Most Canadian universities emerged from government funding, originally from the federal government; then in the 1980s  the shift to provincial government responsibility along with a host of change forces that dramatically re-shaped funding for postsecondary education. In Canada, the number of universities has grown  since the late twentieth century, as the mix of colleges and universities expanded to deliver a wider range of for profit education. Most of the Canadian universities have a centre of teaching and learning, which performs many roles, one of which is instructional design of courses and programs, with the practitioners known as education developers. Other roles of a centre of teaching and learning includes teaching faculty how to teach and faculty development or programs for the career growth of those who teach in universities.

At EDC 2018, the intention is to explore where we are in our practice as educational developers and the innovation emerging as well as how to pursue professional growth in this Canadian community. The EDC relates to the Canadian society, known as Society for Teaching ad Learning in Higher Education, STLHE. At this point I know there is a connection; however, I am unclear about the formalities of this relationship. I’ve been a member of both the EDC and STLHE for many years and will become more involved in 2018.

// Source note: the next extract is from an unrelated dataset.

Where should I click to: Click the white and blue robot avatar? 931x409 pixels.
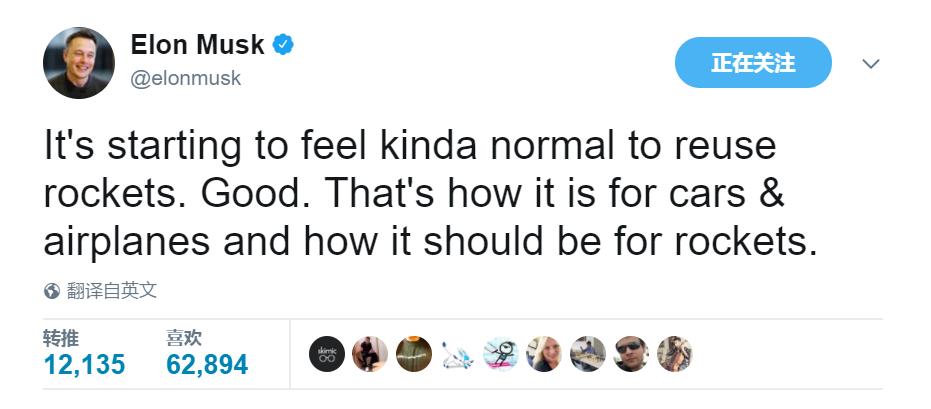pyautogui.click(x=457, y=354)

The conference, EDC 2018, takes place in Victoria, BC; so I was able to travel by car to attend. As I review the schedule for the next three days and map my preferences, I note there is much to choose from.  One pre-conference session tomorrow morning addresses the challenge for educators to integrate Indigenous and non-Indigenous students and faculty. This is a key theme in Western Canada and in the Prairie provinces, where substantial populations of First Nations  reside. To sharpen our practice we require negotiating skills because the role of the education developer is to help leaders, whether faculty or administrators, to change the curriculum, the course, and the way of learning for a diverse student population. A pre-conference session offers an interactive workshop on negotiation skills. My choice is the third option for the first morning session, which has a research focus; Demystifying educational development evaluation with an action research approach.